Cervical cancer cells co-transfected with plasmids containing NaV1.6 and GFP genes were seeded by triplicate at 5 × 103 cells/well in a 48-well plate and grown for a total of 96 h in absence or presence of 1 µM TTX. Cancer cells transfected only with GFP and undergone to the same procedure were used as a control. Culture medium and TTX were changed every day. Cell proliferation was measured by the tetrazolium salt assay. Briefly, MTT reagent was added after each incubation time and incubated for 3 h. Then, culture medium was removed and tetrazolium salts were dissolved with 300 µl DMSO. Cell proliferation was estimated by absorbance measurement at 570 nm using DMSO as blank. Three independent experiments were performed.

Zymography

Conditioned mediums obtained from cervical cancer cells co-transfected with plasmids containing NaV1.6 and GFP genes were concentrated using Amicon® ultra centrifuge filters (Merck Millipore). A conditioned medium as positive control was obtained from MCF-7 cells treated with 100 ng/ml phorbol 12, 13-dibutyrate (PDB) for 40 h. Equal volume of non-heated samples were mixed with sample buffer (2.5% SDS, 1% sucrose, 4-µg/ml phenol red) without reducing agents. Samples were electrophoretically separated in 8% polyacrylamide gels copolymerized with gelatin (1 mg/ml). Gels were rinsed twice with 2.5% Triton X-100 and incubated in activity buffer (50 mM Tris-HCl, pH 7.4; and 5 mM CaCl2) at 37 °C for 48 h. Gels were fixed and stained with 0.25% Coomassie Brilliant Blue G-250 in 10% acetic acid and 30% methanol.

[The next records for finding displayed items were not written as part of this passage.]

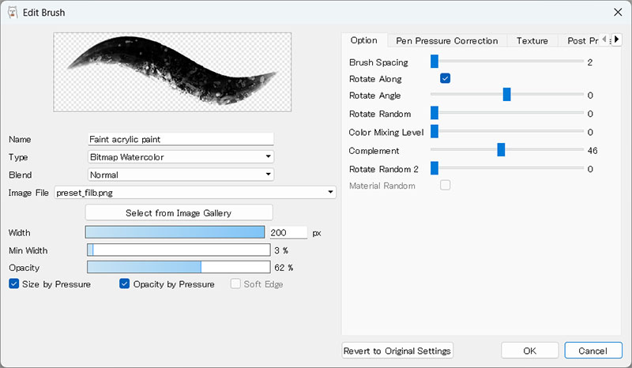Screen dimensions: 632x368
Task: Open the Type dropdown Bitmap Watercolor
Action: coord(181,156)
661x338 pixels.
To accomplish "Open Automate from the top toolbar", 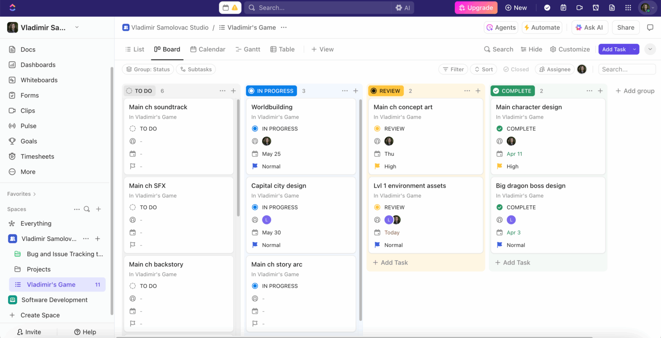I will 542,27.
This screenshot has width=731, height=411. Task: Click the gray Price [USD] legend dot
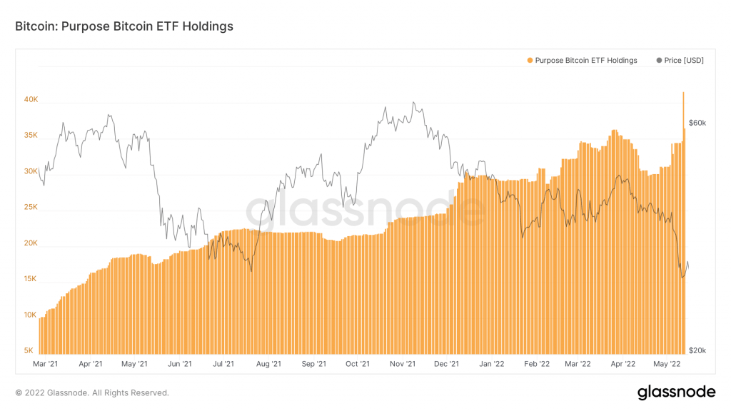pos(658,61)
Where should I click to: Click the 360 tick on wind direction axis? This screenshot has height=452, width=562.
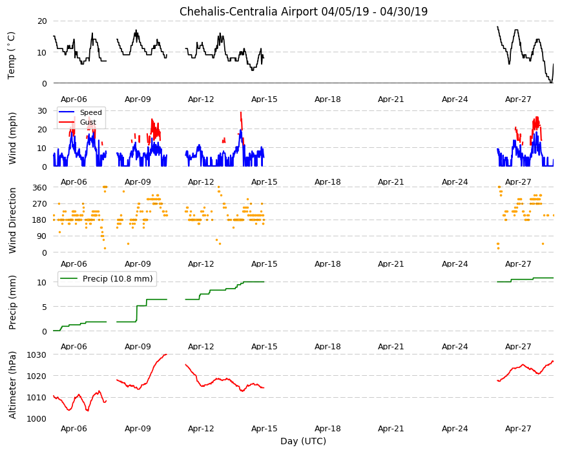coord(39,188)
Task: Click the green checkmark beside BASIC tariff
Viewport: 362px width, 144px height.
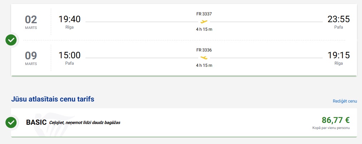Action: [x=11, y=122]
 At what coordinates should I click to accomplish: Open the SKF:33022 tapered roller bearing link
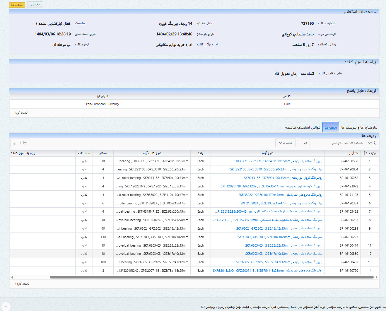[x=280, y=195]
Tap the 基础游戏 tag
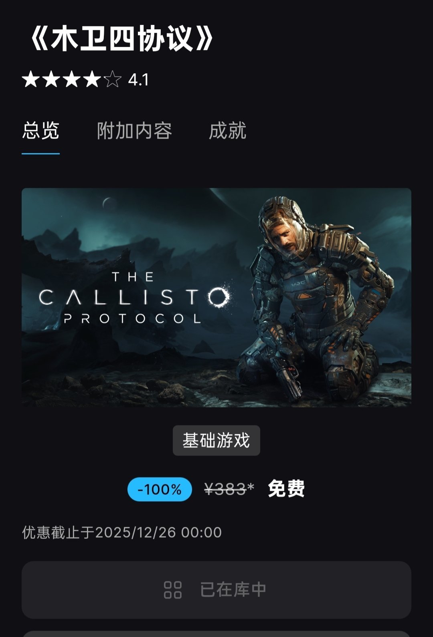The image size is (433, 637). pyautogui.click(x=217, y=440)
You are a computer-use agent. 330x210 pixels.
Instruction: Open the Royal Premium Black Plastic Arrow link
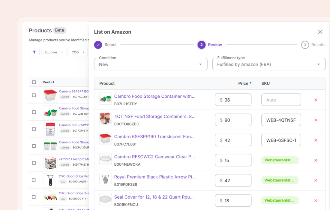point(155,177)
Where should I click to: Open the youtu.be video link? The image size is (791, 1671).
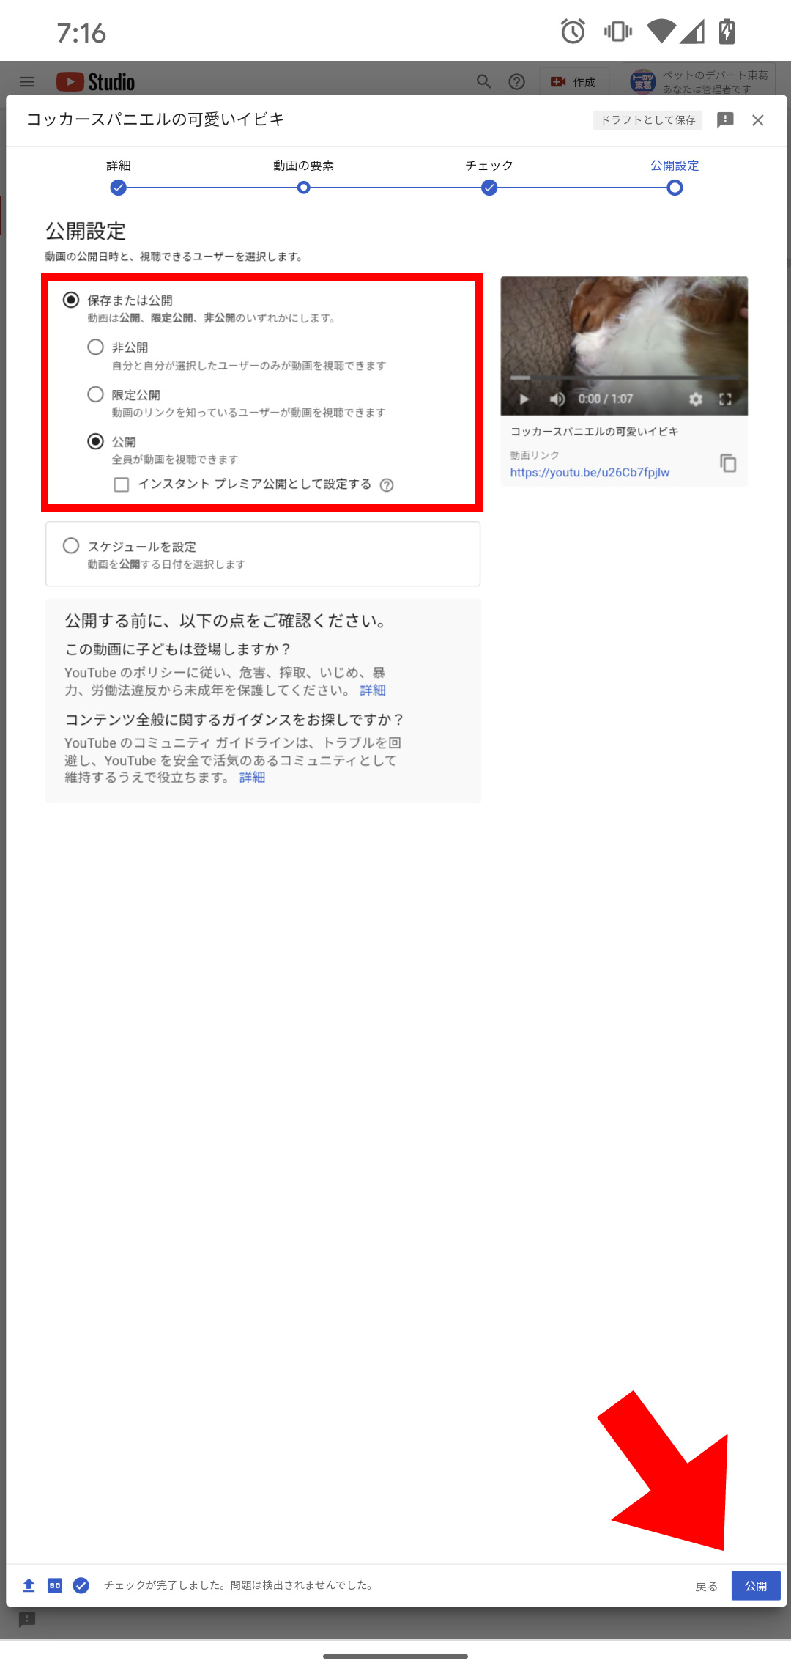coord(590,473)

Proteolytic activity was detected as clear bands against the background blue stain of undigested substrate. Full scan of gelatin zymographies are shown in Supplementary Fig. S11.

Statistical analysis

Quantitative results are given as the mean ± standard error (SEM) or standard deviation (SD) Differences in means were tested with an unpaired two-tailed Student’s t test and were accepted as significant if P < 0.05. Alternatively, a Mann-Whitney U test was used when the variance homogeneity test failed. Receiver Operator Characteristic (ROC) curve analysis was performed to select the best cut-off points to distinguish invasive tumors from controls as described previously65. Data analysis and graphing were performed using GraphPad Prism version 6.01 for Windows (La Jolla, CA) and SPSS version 17.0 software.